## Activity
Your reply should hold every record exactly as given, with no pictures in it.

(Stored data entries)
_ _ _
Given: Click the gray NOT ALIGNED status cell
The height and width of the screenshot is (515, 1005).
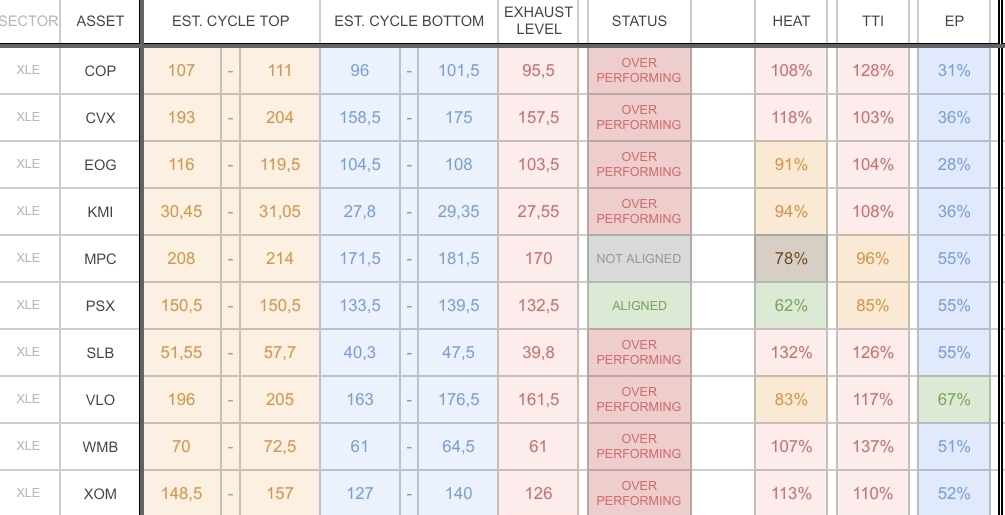Looking at the screenshot, I should pos(639,258).
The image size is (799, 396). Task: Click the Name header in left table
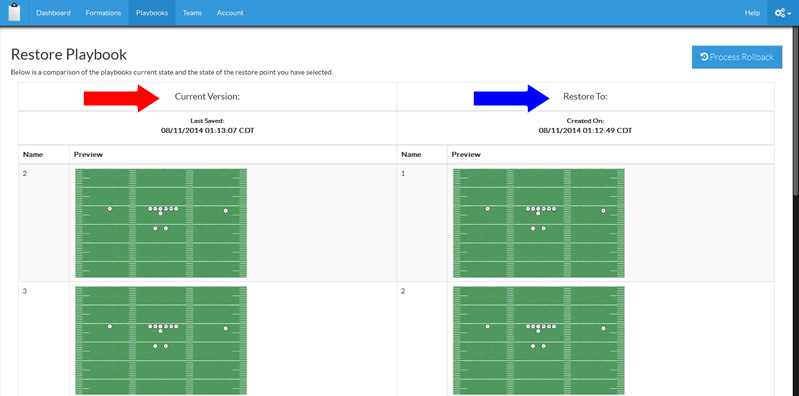[x=33, y=154]
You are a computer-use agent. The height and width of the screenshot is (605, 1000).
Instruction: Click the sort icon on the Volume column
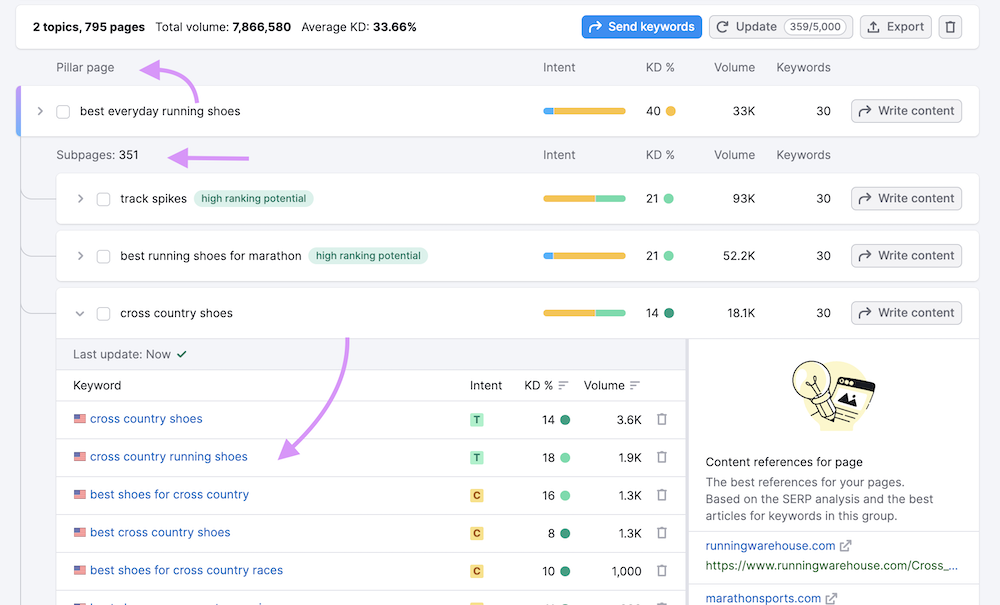(x=632, y=385)
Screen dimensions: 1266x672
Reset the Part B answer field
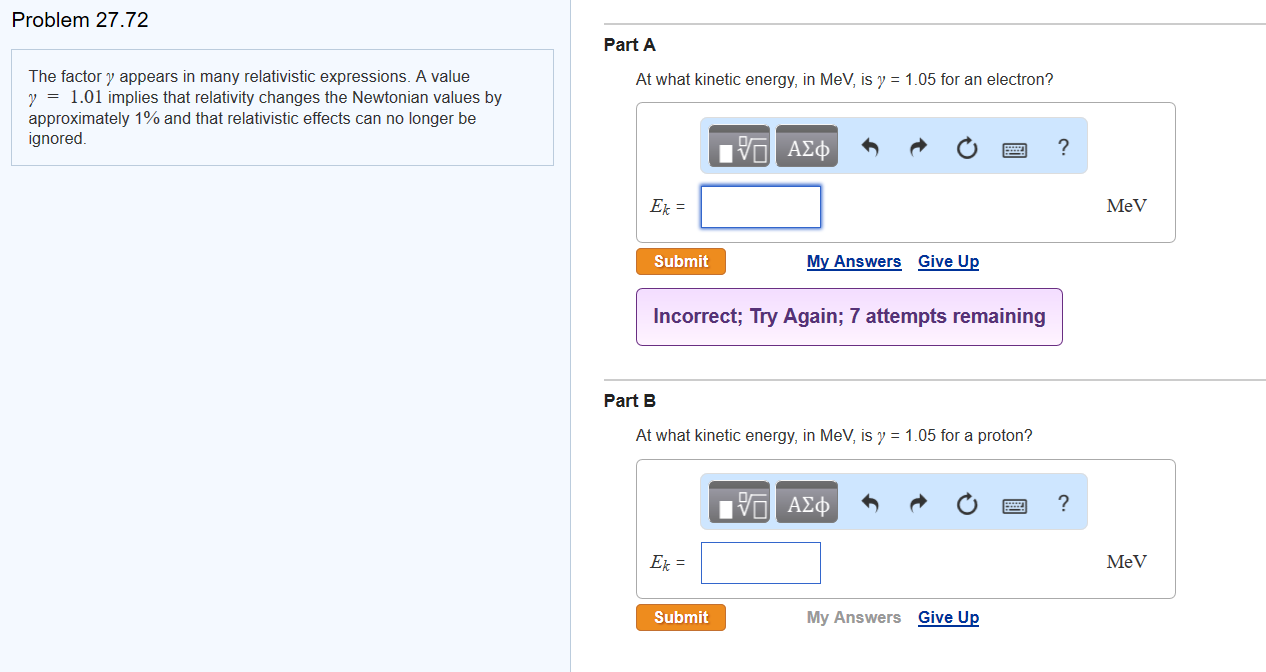tap(966, 502)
_ _ _
## Task solution
Given: Click the gray NOT ALIGNED status cell
The height and width of the screenshot is (515, 1005).
Looking at the screenshot, I should pos(639,258).
The image size is (799, 396). Task: Click the Name header in left table
[x=33, y=154]
You are a computer-use agent. The height and width of the screenshot is (605, 1000).
Instruction: Click the sort icon on the Volume column
(x=632, y=385)
Screen dimensions: 1266x672
Reset the Part B answer field
tap(966, 502)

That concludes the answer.